Institutional review board approval was obtained, and the informed consent requirement was waived for this HIPAA-compliant retrospective study. Radiation exposure and fluoroscopy time during VCUG were reviewed in 145 children (75 girls, 70 boys; age range, 3 days to 8 years) who underwent GCPFL or CFL between 2001 and 2002. Children were grouped on the basis of the fluoroscopy unit used and their supine anteroposterior abdominal diameter (group 1, 8.0-8.5-cm diameter; group 2, 10-11-cm diameter; group 3, 12-13-cm diameter). Analysis of variance was used to compare radiation exposure and fluoroscopy time between fluoroscopy units and patient diameter groups. Effective doses were calculated and compared for both fluoroscopes and for estimated RNC dose values.
GCPFL resulted in a significant reduction in total radiation exposure, which was at least eight times lower than that with CFL in all three groups (P < .001 for all). There was no significant difference in fluoroscopy time (P > .50). Effective radiation doses from GCPFL were approximately one order of magnitude lower than those from CFL but one order of magnitude higher than those from RNC.
In children, VCUG can be performed with a GCPFL unit that delivers radiation exposures that are at least eight times lower than those delivered by a conventional CFL unit.
http://radiology.rsnajnls.org/cgi/content/full/2492062066/DC1.
比较采用格栅控制可变率脉冲荧光透视(GCPFL)进行排尿性膀胱尿道造影(VCUG)的儿童与采用连续荧光透视(CFL)进行VCUG的儿童的辐射暴露及有效剂量,并将这些有效剂量与放射性核素膀胱造影(RNC)估计的有效剂量进行比较。

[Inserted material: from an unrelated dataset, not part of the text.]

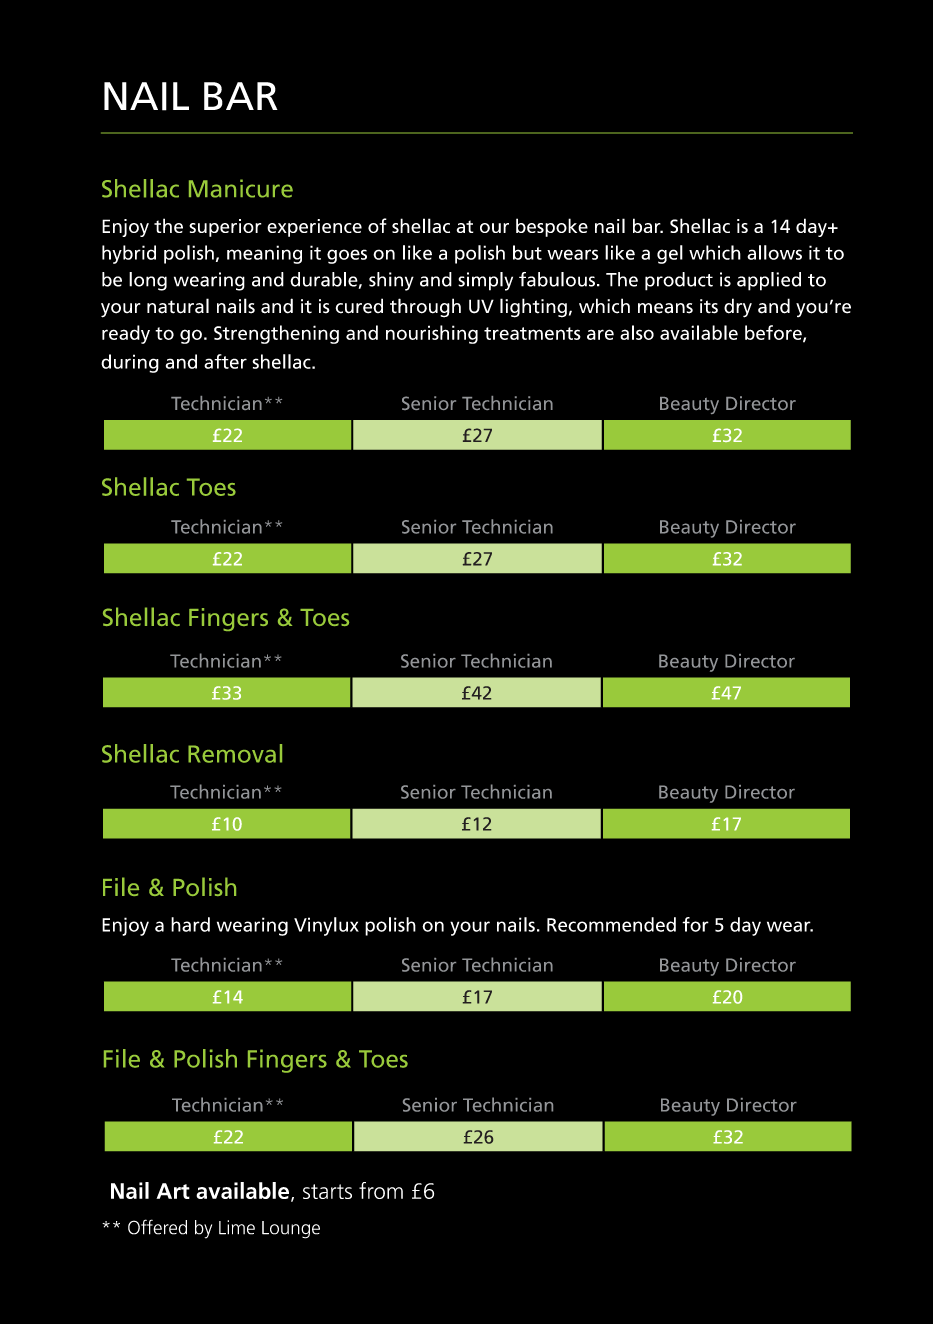  Describe the element at coordinates (225, 228) in the page. I see `superior` at that location.
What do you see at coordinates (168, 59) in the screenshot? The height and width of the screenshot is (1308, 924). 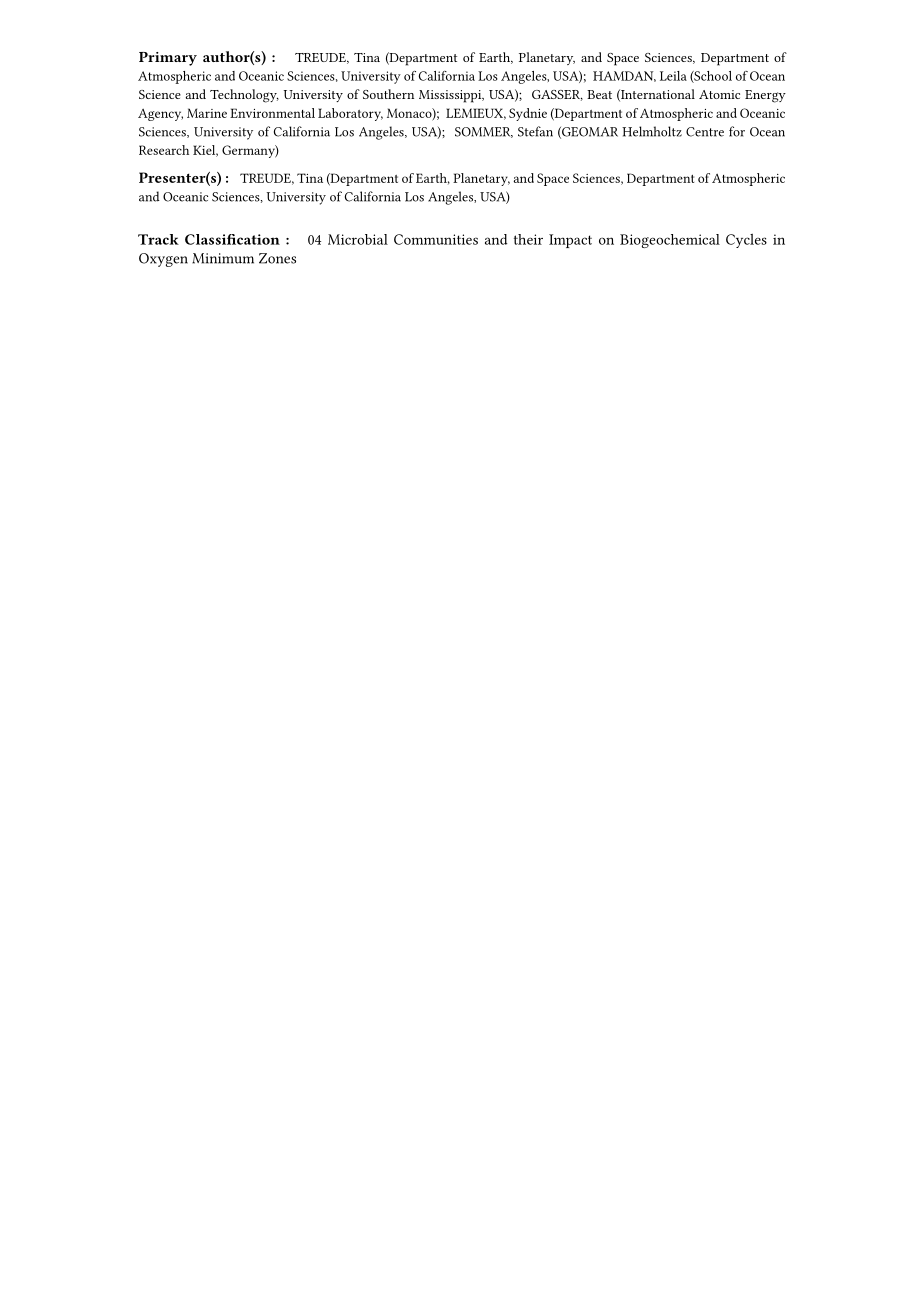 I see `Primary` at bounding box center [168, 59].
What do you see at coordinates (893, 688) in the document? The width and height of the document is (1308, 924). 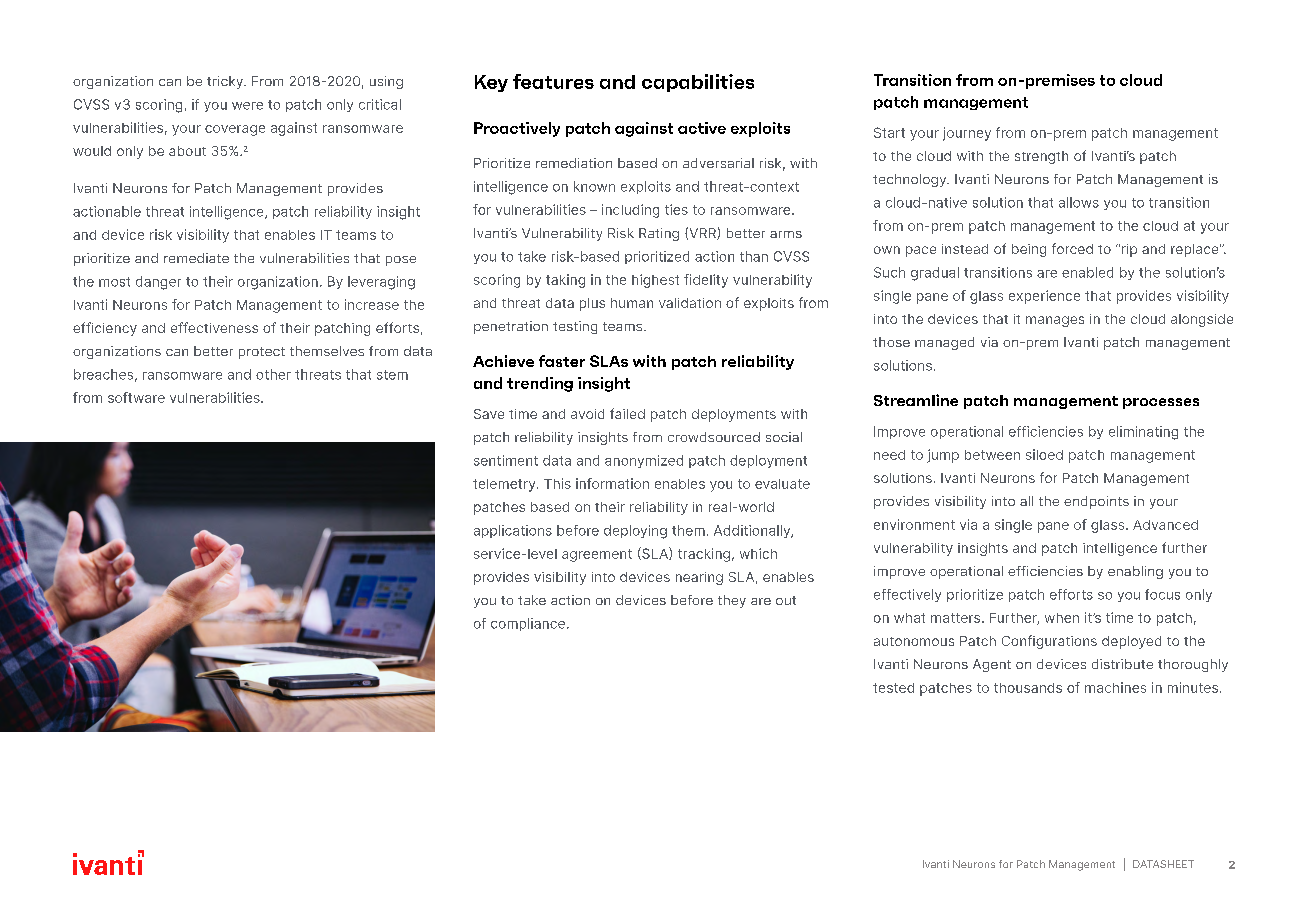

本符合健康保险流通与责任法案(HIPAA)的回顾性研究获得了机构审查委员会的批准,并免除了知情同意要求。回顾了2001年至2002年间接受GCPFL或CFL检查的145名儿童(75名女孩,70名男孩;年龄范围3天至8岁)在VCUG期间的辐射暴露及荧光透视时间。根据所使用的荧光透视设备及其仰卧前后位腹部直径对儿童进行分组(第1组,直径8.0 - 8.5厘米;第2组,直径10 - 11厘米;第3组,直径12 - 13厘米)。采用方差分析比较荧光透视设备和患者直径组之间的辐射暴露及荧光透视时间。计算并比较了两种荧光透视设备的有效剂量以及RNC剂量估计值。
GCPFL使总辐射暴露显著降低,在所有三组中均至少比CFL低八倍(所有P值均 <.001)。荧光透视时间无显著差异(P >.50)。GCPFL的有效辐射剂量比CFL低约一个数量级,但比RNC高一个数量级。
对于儿童,可使用GCPFL设备进行VCUG,其辐射暴露比传统CFL设备至少低八倍。